Asset Management Viewpoints

Investing in a Volatile Environment: A Black Swan Perspective

by Javier Estrada

Table of contents

Introduction

Javier Estrada, who is Professor of Financial Management at Barcelona-based IESE Business School, was a tennis coach in his native Argentina before moving to live and work in Spain in 1993. He set the cat among the pigeons in global investment circles with his ground-breaking research, “Black swans and market timing: How not to generate alpha,” which conclusively revealed that investors who seek to time the market are unlikely to reap rewards. His research focuses on risk, portfolio management, investment strategies, emerging markets, and insider trading. The founding editor of Emerging Markets Review, he holds visiting professorships in Scandinavia and Latin America. As wealth management adviser at Sports Global Consulting, Estrada advises professional sports-players on their investments. His favorite football team is Club Atletico River Plate. A fan of hard-rock bands, including Queen, Kansas, and Led Zeppelin, he plays electric guitar in his spare time. His first degree, a BA in economics, was from the National University of La Plata in Buenos Aires, and he also holds MSc and PhD degrees from the University of Illinois at Urbana-Champaign.

Healthy Eating and Investing

We all know that eating properly is essential for our health. Most of us are aware that certain types of food are good for us while others are best avoided. We are also aware of the trade-off between the desirable long-term goal of being fit and healthy and the pain associated with denying ourselves foods that we really like. We also know that patience and discipline are required.

What does healthy eating have to do with investing, you may well ask? Arguably, there are plenty of similarities. Anyone who has gone into a bookstore in search of a book on healthy eating will have been confronted by rows and rows of books, each outlining a different miracle diet.

Anyone looking for a book on investing has a similar experience. Shelf after shelf bulges with with books outlining “high-return, low-risk” strategies. Each gives the impression that all we need do is to follow the indicated path to instant riches. If only life were as easy! If it was, I would not be writing these lines and you would not be reading them—we would probably both be enjoying the Caribbean sun.

A Balanced Diet

Most of us recognize that eating healthily is going to require a long-term commitment and the making of certain sacrifices (we must kiss goodbye to all those tasty 600-calorie blueberry muffins), and that there is no such thing as a painless shortcut.
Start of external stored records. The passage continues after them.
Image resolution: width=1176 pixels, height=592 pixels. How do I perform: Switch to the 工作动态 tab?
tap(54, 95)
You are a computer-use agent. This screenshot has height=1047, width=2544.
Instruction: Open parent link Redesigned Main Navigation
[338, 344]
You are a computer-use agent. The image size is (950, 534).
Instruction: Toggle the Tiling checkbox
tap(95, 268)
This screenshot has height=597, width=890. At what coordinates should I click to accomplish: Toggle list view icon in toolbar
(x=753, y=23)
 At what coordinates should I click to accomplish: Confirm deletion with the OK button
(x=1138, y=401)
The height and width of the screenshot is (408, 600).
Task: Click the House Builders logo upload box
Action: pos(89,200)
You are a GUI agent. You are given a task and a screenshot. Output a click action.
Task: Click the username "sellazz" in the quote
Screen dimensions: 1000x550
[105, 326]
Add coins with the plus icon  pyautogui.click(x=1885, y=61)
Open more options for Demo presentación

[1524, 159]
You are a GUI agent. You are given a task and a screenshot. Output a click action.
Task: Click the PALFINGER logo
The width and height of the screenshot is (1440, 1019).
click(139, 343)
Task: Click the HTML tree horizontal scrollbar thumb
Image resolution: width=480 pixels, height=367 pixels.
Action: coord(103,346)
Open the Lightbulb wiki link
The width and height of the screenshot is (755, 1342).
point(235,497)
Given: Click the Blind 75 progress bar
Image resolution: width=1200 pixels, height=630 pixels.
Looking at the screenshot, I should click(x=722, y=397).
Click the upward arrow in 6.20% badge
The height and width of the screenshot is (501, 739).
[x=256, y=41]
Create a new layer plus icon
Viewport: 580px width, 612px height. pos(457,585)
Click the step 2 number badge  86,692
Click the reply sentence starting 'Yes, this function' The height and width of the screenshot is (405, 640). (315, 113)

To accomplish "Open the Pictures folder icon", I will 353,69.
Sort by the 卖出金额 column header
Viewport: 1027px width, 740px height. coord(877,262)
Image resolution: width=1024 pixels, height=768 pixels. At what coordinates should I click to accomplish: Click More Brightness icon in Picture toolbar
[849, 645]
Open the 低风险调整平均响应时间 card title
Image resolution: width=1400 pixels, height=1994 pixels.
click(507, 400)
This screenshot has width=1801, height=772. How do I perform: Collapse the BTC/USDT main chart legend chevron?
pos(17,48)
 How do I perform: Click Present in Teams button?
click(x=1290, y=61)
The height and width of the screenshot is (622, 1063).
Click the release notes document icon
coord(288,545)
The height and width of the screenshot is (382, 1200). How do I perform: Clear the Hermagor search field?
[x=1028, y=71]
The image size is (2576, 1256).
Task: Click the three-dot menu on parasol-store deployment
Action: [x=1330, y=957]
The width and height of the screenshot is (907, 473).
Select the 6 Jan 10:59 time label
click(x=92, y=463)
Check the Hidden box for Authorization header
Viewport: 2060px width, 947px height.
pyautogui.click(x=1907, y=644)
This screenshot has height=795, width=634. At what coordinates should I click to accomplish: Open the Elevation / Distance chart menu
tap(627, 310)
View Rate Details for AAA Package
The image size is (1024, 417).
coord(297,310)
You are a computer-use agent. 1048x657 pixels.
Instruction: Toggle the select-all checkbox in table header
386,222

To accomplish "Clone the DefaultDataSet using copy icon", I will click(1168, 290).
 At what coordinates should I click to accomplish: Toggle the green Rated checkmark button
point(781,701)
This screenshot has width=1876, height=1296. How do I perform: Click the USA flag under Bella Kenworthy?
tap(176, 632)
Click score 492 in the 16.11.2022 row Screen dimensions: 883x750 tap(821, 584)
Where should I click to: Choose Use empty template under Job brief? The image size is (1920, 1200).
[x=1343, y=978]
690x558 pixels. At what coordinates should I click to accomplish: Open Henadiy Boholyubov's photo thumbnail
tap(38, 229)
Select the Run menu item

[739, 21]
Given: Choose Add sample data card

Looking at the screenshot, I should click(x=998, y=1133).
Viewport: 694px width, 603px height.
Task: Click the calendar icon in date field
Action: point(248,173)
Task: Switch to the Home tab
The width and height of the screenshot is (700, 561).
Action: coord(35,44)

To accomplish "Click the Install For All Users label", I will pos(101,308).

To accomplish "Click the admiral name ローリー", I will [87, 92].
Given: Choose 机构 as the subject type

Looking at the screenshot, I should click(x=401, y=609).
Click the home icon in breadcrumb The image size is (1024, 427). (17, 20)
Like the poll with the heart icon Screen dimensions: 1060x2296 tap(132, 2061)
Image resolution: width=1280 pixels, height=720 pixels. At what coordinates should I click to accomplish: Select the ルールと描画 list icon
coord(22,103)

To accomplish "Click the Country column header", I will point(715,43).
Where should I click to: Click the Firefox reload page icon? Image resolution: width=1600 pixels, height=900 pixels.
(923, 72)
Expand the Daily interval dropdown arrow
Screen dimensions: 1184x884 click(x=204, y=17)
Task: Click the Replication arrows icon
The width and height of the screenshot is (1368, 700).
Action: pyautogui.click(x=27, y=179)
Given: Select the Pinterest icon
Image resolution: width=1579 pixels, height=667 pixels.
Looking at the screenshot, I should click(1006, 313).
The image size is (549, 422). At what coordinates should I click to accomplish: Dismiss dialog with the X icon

The same applies to investing.

In reality, the only way to generate high long-term investment returns is to endure some risks in the short term, with the associated pain that comes from sleepless nights as our portfolio value bounces about. There is no such thing as a “high-return, low-risk” strategy. Sadly, the same “no pain, no gain” rule applies both to eating and to investing.

And yet, when it comes to investing, many investors are seduced by “get rich quick” schemes. They often get blinded by the lights of easy money and delude themselves into thinking that gain can be achieved without pain.

For the purpose of this article, I would like to group the investment strategies people are offered into two types: in one group are the “exciting” active investment strategies, which usually promise high returns but claim to achieve them with little or no risk; in the second group are the more boring and conservative passive strategies, which usually promise no gain without pain.

The two approaches can be evaluated from several standpoints, not all of which lead us to the same conclusions. I will evaluate them here through the prism of my own recent research into the so-called “black swans” in financial markets.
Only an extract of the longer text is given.